This repository contains the test data and the Jupyter notebooks for the paper 'A hitchhiker's guide to statistical analysis of Feature-based Molecular Networks'. Using the notebooks provided here, one can perform data merging, data cleanup, blank removal, batch correction, and univariate and multivariate statistical analyses on their non-targeted LC-MS/MS data and Feature-based Molecular Networks.
The result files of the notebook can be found in the Google Drive:
MASSIVE Datasets from which all the files were selected for MZmine3 :
MSV000082312 and MSV000085786
To easily install and run Jupyter Notebook in R, we can use Anaconda Navigator: Follow the steps in the document
This Notebook can be also executed using Google Colab, a cloud environment for running Jupyter Notebooks. It is commonly used with Python and comes pre-installed with all essential Python packages. However, we can also run Colab with R Notebooks. Basic requirement for using Colab is to have a google account. No extra installation in your computer is needed as such for Jupyter Notebook. To execute our notebook in Colab:
In Colab, before starting to run this notebook with your own data, save a copy of this notebook in your own Google Drive by clicking on File → Save a copy in Drive. You can give whatever meaningful name to your notebook. You can find this newly created file under the folder 'Colab Notebooks' in your Drive.
Although Colab is a Jupyter Notebook environment, Colab is different from Jupyter Notebook in loading files and writing the output files.
Since Colab does not come pre-installed with R packages (or libraries), when running our R Notebook in Colab, we need to install the packages every time we run the notebook and the installation might take some time. However, direct Jupyter Notebook users need to install it only once as it is installed locally.

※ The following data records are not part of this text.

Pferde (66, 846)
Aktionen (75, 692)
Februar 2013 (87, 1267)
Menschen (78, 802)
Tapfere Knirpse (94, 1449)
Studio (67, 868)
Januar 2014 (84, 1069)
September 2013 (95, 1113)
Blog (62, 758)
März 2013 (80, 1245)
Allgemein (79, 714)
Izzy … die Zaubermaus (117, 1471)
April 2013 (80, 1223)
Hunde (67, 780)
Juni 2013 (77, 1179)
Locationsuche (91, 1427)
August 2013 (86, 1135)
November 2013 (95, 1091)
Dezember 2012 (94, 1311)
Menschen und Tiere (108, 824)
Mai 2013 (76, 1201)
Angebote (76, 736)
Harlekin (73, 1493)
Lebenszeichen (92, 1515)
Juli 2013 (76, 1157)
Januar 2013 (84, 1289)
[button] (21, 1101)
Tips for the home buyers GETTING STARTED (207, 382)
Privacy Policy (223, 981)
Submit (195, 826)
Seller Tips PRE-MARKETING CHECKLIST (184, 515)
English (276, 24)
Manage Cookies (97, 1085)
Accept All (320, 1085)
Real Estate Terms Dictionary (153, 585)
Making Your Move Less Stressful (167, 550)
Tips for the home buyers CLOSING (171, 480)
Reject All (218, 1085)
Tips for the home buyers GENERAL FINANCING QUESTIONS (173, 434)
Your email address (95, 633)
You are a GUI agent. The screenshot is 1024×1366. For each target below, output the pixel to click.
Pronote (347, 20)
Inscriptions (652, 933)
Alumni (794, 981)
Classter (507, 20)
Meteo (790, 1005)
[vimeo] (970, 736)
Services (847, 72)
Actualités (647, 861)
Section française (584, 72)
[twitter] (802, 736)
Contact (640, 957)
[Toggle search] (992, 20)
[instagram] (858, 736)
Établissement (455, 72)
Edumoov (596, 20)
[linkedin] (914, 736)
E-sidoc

- Unlike Jupyter Notebook, it is not possible to access the files from your local computer in a Google Colab space as it is cloud-based. So we can directly upload the necessary files into the Colab using the 'Files icon' on the left corner of your Colab space as shown in the image (a).
- In order to keep our data organised, we can create a new folder called 'My_TestData' in the Colab space by right clicking on the white space as shown in image (b). We can set this new folder as our working directory.
setwd("/My_TestData")
As shown in the image (c), you can then simply upload the files from your local PC to the new folder 'My_TestData' and then continue running the rest of the script.
All the output files will be stored under the working directory. You need to download all the result files from the directory at the end of your session as they are only saved in the Colud and not in your local PC like Jupyter Notebook. You can download the individual files manually by right clicking on each file and downloading it. Else, we can zip the folder and maually download only the zip file.
utils::zip(zipfile = 'TestData_Results', files = "/My_TestData/")
Although Colab is easier to use and is all Cloud-based, the main problem with the Colab environment is when you leave the Colab notebook idle for 90 mins or continuously used it for 12 hours, the runtime will automatically disconnect. This means you will lose all your variables, installed packages, and files. Hence, you need to rerun the entire notebook. Another limitation is disk space of 77 GB for the user. Please be aware of this while working with larger datasets and running longer notebooks.